▶ _EXERCISE REQUIREMENTS_
Every entry should come back exactly as written, minus the pictures.

__________

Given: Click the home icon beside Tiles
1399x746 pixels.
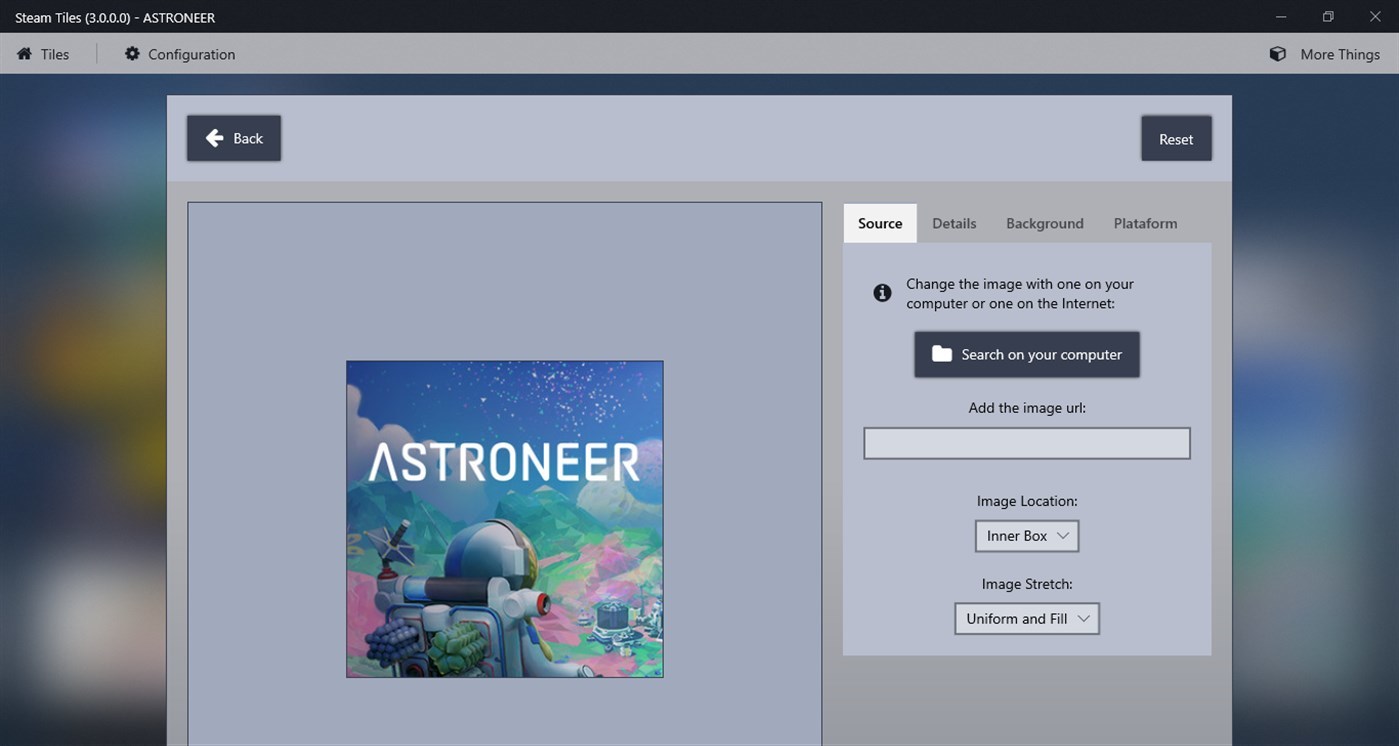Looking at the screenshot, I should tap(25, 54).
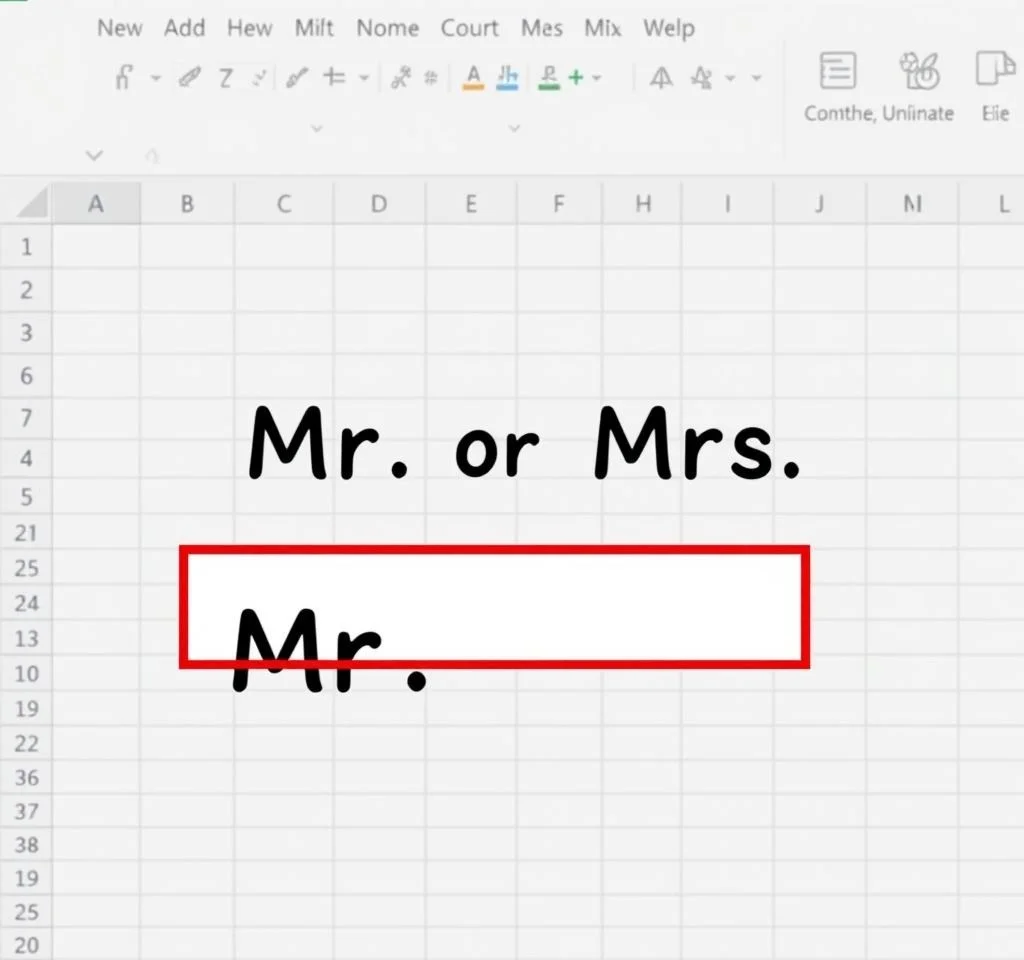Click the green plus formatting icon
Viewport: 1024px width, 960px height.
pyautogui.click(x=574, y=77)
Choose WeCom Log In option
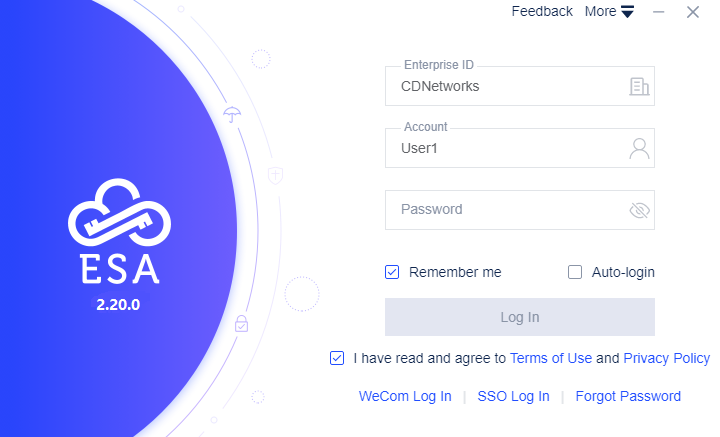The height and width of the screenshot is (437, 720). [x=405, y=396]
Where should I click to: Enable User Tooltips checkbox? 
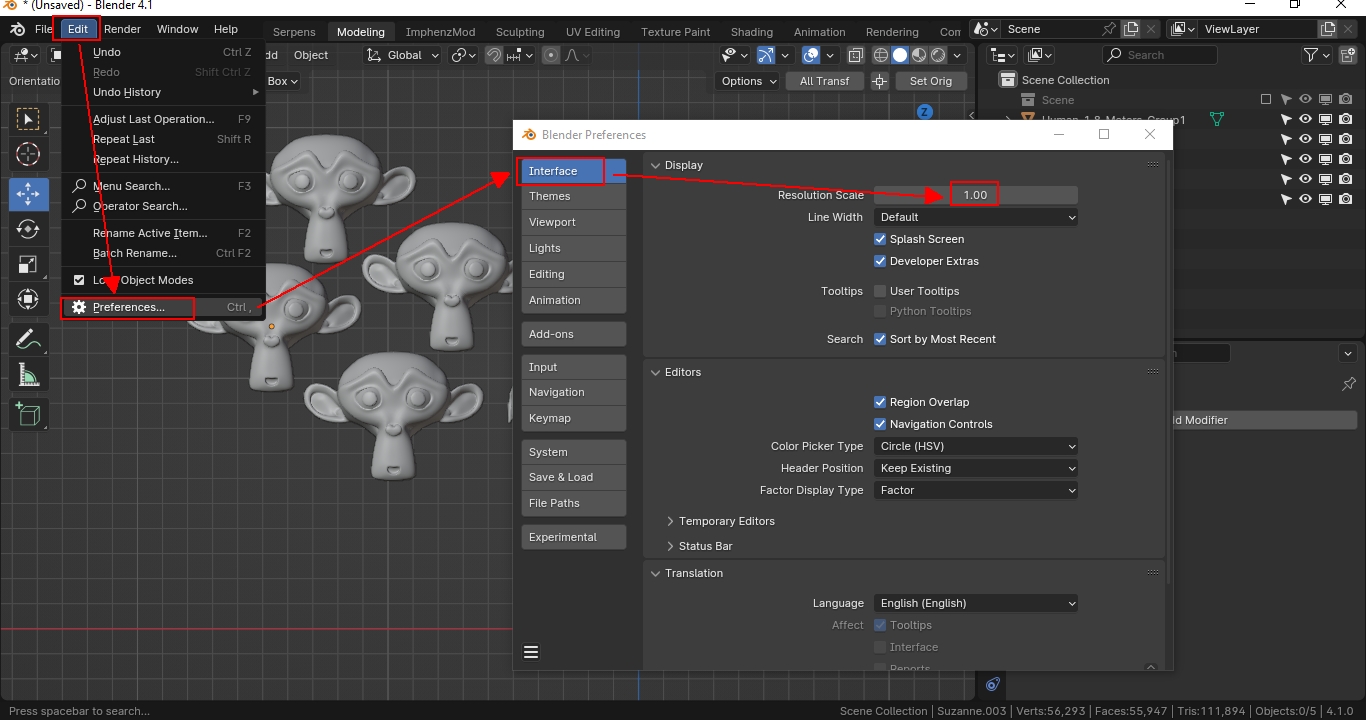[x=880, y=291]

__________

▶ _SOLUTION TO THIS PROBLEM_
Given: Click the home icon beside Tiles
1399x746 pixels.
Looking at the screenshot, I should tap(25, 54).
Click the green plus formatting icon
Viewport: 1024px width, 960px height.
pyautogui.click(x=574, y=77)
Choose WeCom Log In option
The height and width of the screenshot is (437, 720). [x=405, y=396]
Where should I click to: Enable User Tooltips checkbox? 
[x=880, y=291]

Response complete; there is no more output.